# Spanish in the bay



## Maps (Apr 18, 2008)

Caught 20+ Spanish in the bay near the Gulf Breeze end of the bridge.They shredded a few flies but it was worth every one. These were the first flyrod fish off my stand up paddleboard/yak which is turning out to be an awesome fishing platform.
I'll be back on them tomorrow.


----------



## jesse1378 (Mar 29, 2010)

Pics


----------



## Maps (Apr 18, 2008)

Will do.
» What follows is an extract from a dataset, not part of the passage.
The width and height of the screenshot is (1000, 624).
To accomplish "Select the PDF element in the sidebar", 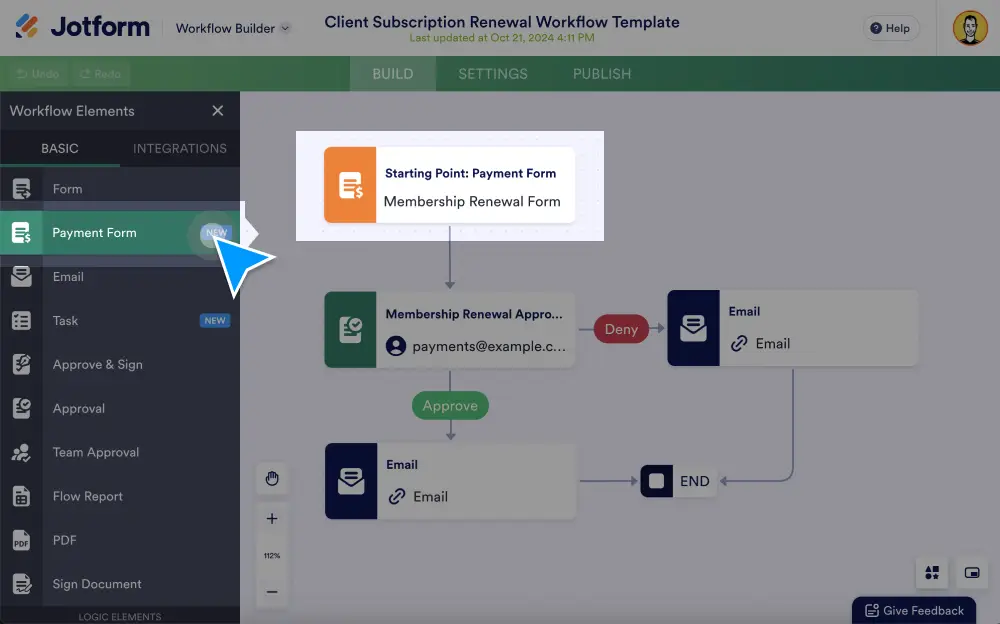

Not sure how to keep the camera dry though...probably shouldn't use my wife's.


----------



## gatoryak (Mar 14, 2011)

Nice catch - what were they hitting? - did you have to use wire? - troll or cast? - grateful for any details - I'm dyin' to do this


----------



## Maps (Apr 18, 2008)

I use a long shank hook and tie the goodies near the bend. That way the shank serves as a leader, but I check the flouro leader every so often. The fly is made with cheap craft fur (white) and very cheap Christmas tinsel. They shred them up but I can reuse the hooks for the next ones.


----------



## Maps (Apr 18, 2008)

*Got em with photos*

Here's lunch. 20 mph wind really helps the casting distance but kills paddling home.


----------